The changed part in voice_assistant.py (LLM not actually used):

def on_audio_ready(self, audio):
        self.abort_event.clear()

        # 1. Transcribe
        user_text = self.s2t.transcribe(audio, language="de")
        if not user_text:
            print("No speech detected.")
            return

        print(f"\nYou: {user_text}")

        # 2. Output directly via TTS (no LLM)
        if self.tts:
            self.tts.clear_interruption()
            self.tts.queue_text(user_text.strip())

        # 3. Handshake: wait until TTS is finished, then listen again
        if self.interaction:
            try:
                self.interaction.restart_after_tts()
            except Exception:
                pass

These are the test results (menu output such as “Press SPACE to start/stop recording.” omitted):

python -m hailo_apps.python.gen_ai_apps.voice_assistant.voice_assistant
2026-04-23 13:21:07.779126749 [W:onnxruntime:Default, device_discovery.cc:325 DiscoverDevicesForPlatform] GPU device discovery failed: device_discovery.cc:92 ReadFileContents Failed to open file: "/sys/class/drm/card1/device/vendor"
Initializing AI components... (This might take a moment)
INFO | common.core | Using default model: Whisper-Small
INFO | common.core | Found HEF in resources: /usr/local/hailo/resources/models/hailo10h/Whisper-Small.hef
INFO | common.core | Found HEF in resources: /usr/local/hailo/resources/models/hailo10h/Qwen2.5-1.5B-Instruct.hef
✅ AI components ready!

==================================================
      Voice Assistant
==================================================
...

INFO | voice_processing.audio_player | Audio output stream started.
🔴 Recording started. Press SPACE to stop.
Processing... Please wait.

You:  Mal sehen, was jetzt passiert. Ich bin sehr gespannt. This is a test. Dies ist ein Test Understood.

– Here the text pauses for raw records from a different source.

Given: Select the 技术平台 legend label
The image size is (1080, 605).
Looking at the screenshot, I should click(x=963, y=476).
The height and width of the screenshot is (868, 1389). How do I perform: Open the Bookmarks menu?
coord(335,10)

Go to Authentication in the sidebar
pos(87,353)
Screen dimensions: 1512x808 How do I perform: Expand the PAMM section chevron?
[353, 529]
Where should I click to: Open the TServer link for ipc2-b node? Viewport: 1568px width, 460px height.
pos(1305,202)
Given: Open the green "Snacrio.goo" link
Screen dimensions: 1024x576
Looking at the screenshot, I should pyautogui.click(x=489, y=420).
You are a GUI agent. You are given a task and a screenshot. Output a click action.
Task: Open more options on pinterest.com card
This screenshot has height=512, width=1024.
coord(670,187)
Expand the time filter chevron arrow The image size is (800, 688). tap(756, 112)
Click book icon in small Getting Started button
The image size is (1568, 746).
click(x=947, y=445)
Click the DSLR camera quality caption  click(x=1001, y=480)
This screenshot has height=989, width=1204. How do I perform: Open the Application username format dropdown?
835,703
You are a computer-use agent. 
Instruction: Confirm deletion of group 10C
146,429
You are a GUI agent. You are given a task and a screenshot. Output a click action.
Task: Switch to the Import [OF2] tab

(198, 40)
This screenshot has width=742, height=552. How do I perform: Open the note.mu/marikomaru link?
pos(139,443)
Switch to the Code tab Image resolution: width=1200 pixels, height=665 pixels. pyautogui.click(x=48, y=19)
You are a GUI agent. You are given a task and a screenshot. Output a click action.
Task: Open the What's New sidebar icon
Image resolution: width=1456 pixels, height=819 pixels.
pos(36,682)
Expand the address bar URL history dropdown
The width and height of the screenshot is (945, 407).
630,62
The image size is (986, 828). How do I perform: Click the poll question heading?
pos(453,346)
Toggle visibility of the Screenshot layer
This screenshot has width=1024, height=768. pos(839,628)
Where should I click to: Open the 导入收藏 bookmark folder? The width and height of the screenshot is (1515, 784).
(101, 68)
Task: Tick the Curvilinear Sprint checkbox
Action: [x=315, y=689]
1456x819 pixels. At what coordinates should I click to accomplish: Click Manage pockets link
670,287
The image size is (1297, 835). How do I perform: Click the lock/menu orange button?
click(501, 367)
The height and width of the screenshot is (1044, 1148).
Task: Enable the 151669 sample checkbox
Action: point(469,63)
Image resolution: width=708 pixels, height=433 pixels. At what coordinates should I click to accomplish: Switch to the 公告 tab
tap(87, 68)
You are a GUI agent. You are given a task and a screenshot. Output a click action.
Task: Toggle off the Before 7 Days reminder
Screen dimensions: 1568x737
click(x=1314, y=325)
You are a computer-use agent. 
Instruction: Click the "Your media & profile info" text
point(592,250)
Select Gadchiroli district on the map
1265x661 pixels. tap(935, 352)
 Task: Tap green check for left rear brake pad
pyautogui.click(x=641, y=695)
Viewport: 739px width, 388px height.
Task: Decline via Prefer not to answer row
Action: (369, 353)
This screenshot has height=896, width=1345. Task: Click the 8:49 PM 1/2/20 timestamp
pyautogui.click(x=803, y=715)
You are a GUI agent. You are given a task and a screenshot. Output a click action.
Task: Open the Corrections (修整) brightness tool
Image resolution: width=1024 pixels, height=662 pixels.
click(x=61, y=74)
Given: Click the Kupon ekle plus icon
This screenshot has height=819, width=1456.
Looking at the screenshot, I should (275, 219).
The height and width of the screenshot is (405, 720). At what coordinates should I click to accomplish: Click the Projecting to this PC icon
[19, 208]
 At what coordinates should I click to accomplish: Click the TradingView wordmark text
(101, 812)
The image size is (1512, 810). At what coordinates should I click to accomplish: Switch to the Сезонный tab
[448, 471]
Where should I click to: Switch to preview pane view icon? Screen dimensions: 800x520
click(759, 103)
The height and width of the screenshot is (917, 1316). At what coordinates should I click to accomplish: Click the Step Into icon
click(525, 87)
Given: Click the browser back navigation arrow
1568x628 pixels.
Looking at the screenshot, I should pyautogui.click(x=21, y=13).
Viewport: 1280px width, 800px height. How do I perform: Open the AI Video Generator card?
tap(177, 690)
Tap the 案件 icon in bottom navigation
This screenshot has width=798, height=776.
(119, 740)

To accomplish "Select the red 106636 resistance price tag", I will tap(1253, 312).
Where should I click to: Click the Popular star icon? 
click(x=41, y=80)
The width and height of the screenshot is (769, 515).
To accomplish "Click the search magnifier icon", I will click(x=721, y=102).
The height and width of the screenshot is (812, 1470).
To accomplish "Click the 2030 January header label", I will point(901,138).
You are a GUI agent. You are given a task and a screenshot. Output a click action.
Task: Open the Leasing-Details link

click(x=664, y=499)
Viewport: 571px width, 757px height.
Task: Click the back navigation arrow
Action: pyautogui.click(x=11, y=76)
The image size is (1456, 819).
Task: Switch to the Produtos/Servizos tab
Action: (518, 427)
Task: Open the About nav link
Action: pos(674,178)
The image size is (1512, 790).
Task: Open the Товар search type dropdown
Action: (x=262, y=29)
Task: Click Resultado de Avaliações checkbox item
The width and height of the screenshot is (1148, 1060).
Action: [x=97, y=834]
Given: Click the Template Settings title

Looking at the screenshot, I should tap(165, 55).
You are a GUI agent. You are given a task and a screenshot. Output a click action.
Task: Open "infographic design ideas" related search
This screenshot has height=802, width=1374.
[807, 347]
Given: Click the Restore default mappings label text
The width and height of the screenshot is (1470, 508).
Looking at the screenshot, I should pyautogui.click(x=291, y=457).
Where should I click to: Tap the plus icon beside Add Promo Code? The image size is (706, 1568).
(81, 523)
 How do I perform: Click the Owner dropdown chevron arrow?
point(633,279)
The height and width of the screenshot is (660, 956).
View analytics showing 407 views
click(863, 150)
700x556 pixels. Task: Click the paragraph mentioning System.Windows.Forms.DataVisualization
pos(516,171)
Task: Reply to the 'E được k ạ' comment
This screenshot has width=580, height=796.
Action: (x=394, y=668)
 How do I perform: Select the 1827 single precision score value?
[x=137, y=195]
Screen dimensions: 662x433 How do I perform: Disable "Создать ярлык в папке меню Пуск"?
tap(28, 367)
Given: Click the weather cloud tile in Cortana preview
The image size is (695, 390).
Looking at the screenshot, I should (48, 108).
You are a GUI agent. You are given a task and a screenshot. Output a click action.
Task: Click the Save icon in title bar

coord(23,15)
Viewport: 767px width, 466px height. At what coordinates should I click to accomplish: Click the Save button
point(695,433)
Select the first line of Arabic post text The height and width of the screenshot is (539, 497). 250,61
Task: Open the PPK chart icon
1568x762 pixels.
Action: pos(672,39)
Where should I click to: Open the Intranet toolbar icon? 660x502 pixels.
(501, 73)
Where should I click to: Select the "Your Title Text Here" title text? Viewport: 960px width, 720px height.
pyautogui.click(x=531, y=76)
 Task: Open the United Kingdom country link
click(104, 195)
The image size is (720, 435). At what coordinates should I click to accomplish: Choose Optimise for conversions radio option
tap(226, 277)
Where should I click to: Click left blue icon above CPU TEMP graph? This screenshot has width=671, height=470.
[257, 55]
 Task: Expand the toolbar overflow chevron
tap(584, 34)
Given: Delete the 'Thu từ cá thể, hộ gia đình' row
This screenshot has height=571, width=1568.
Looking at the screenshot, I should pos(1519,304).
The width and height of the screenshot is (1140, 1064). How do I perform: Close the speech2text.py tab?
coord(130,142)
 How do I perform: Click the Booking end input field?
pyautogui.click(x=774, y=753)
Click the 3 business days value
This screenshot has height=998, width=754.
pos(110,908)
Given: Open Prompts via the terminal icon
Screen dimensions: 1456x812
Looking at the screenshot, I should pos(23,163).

Press SPACE to start recording.
...
Processing... Please wait.

You:  Mal sehen, was jetzt passiert. I am very curious. This is a test

In both cases, the same sentence in German was used:
“Mal sehen, was jetzt passiert. Ich bin sehr gespannt. Dies ist ein Test.”
(Translation: “Let’s see what happens. I am very curious. This is a test.”)

“Dies ist ein Test” always becomes “This is a test”. In one case, it was even detected twice, once in German and once in English, with an added “Understood” (which was not spoken).
“Ich bin sehr gespannt” was detected once correctly and once transcribed into English.

The result was similar for other texts in previous tests as well: a mixture of languages and sometimes also word fragments (for example, “curiou” instead of “curious”).

The microphone is fine: I tested 7 additional STT solutions with the same one.